Release Date: July 31, 2015

Thoughts: I feel like I’ve spent a lot of time over the past several blogging years defending Tom Cruise. There’s a faction of audience members that can’t get past Cruise’s religious beliefs, wacky couch jumping tendencies, and somewhat self-aggrandizing attitude. Still…here’s the thing…the man knows how to make a movie. In fact, I’d say that Cruise has energetically come out of a mid-career slump of outings that were too serious and “important” and settled nicely into delivering popcorn chomping ready events that highlight his strengths.

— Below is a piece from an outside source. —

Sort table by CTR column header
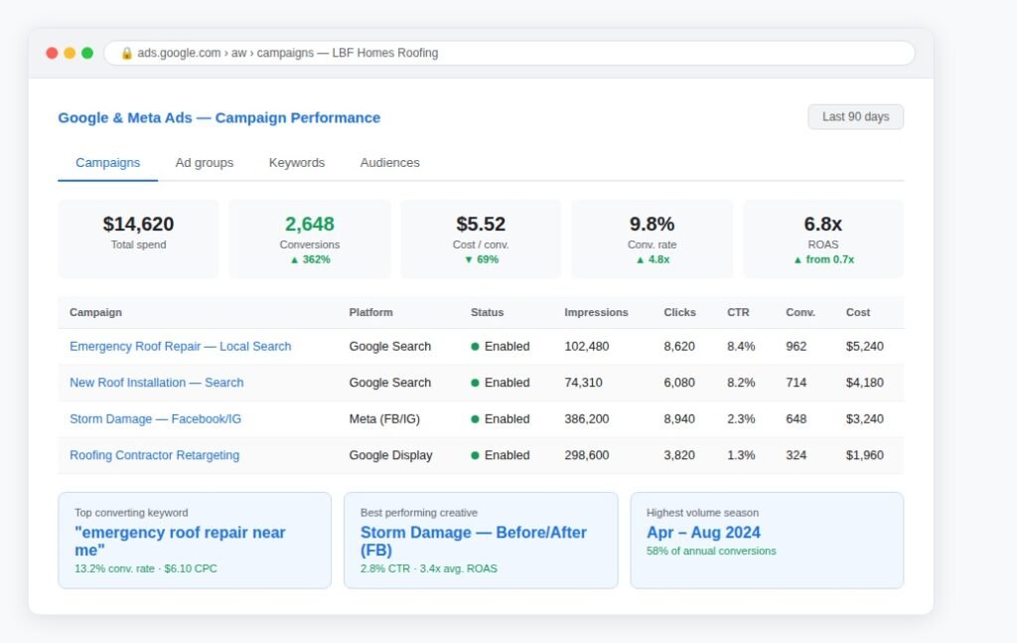This screenshot has height=643, width=1017. (738, 313)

A lot of that renaissance was firmly cemented with 2011’s Mission: Impossible – Ghost Protocol — maybe the franchise’s most enjoyable outing yet. I’ve got a good feeling about 2015’s upcoming fifth installment of Cruise’s spy series…and apparently so does Paramount Pictures. The studio moved it up from a prime Christmas Day release to an end of the summer bow that could be perfect time for box office gold. Reteaming Cruise (Oblivion, Edge of Tomorrow) with his Jack Reacher director Christopher McQuarrie (Jack the Giant Slayer) and with familiar faces (Simon Pegg, Jeremy Renner, Ving Rhames) returning and a new beauty (Rebecca Ferguson, Hercules) on board this is one mission I’m more than happy to accept.